Michael A. Olivas has retired to Santa Fe, NM, after 38+ years at the University of Houston Law Center. Adding to his list of old guy survivor awards, he was given the Distinguished Career Award by the Mexican American Bar Association of Houston. He will publish Perchance to DREAM: A Legal and Political History of The DREAM Act and DACA, hot off the press soon, by NYU Press. There will be an event at NYU Law School for the book’s Spring, 2020 release. He also organized a group of 125 immigration law professors to submit an amicus brief in favor of the DREAMers in the DACA case being decided by SCOTUS.

Laura Perna, with Edward Smith, is editor of a new volume (November 2019), Improving Research-Based Knowledge of College Promise Programs, published by the American Educational Research Association.

Alejandro Portes was elected as President of the Eastern Sociological Society for 2019-20. He was awarded the Princess of Asturias Award in Social Sciences from Spain for 2019. His most recent book, The Global Edge: Miami in the XXI Century was published by the University of California Press in the Fall of 2018.

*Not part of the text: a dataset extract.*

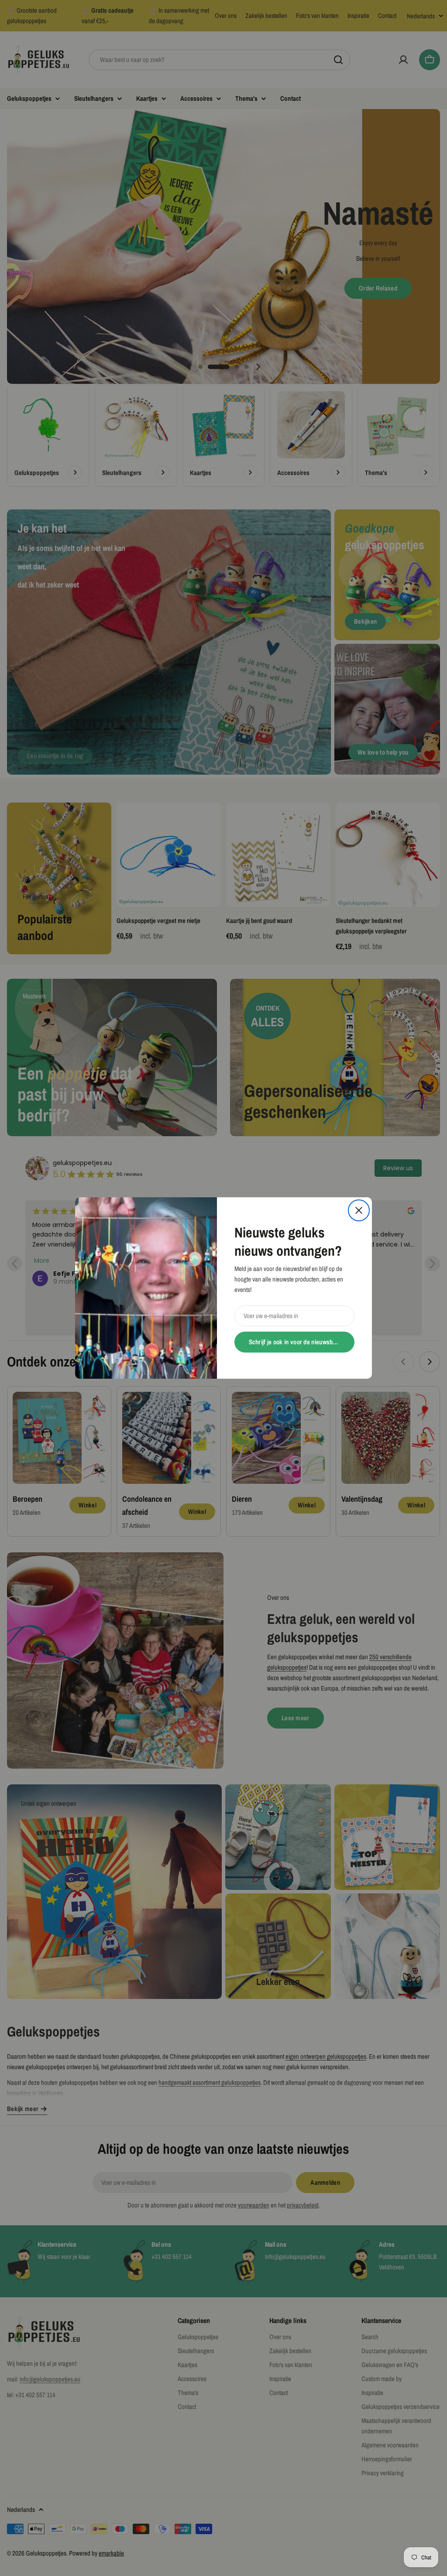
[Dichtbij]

Sean Reardon launched a new website for the Educational Opportunity Project (https://edopportunity.org), which provides detailed information on educational opportunity and academic performance in every public school and school district in the U.S.

James P. Spillane has released his new book, Navigating the Principalship: Key Insights for New and Aspiring School Leaders (co-author, Rebecca Lowenhaupt), which explores the major challenges of the principal position, and offers pragmatic ways to manage the job and balance work and home life. In particular, the book examines how new principals adapt to the role, set an instructional agenda, and build cooperation and collaboration. 

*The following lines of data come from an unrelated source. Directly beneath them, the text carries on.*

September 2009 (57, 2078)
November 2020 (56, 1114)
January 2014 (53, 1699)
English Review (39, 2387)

Marcelo Suárez-Orozco was named a Great Immigrant / Great American by the Carnegie Corporation of New York on July 4th, 2018. https://www.carnegie.org/awards/honoree/marcelo-suarez-orozco-2/ 

In Jan. 2019, Dean Marcelo Suárez-Orozco was appointed to the Executive Council of Prope Francias Pontifical Academy of Social Sciences https://ampersand.gseis.ucla.edu/marcelo-suarez-orozco-appointed-to-executive-committee-of-the-pontifical-academy-of-social-sciences/  

Marta Tienda has joined the board of the Urban Institute.

William G. Tierney has spent the fall in Florence, Italy at the European University Institute.  He is the Fernand Braudel Fellow in the Department of Political and Social Science and is finishing a book on higher education and democracy.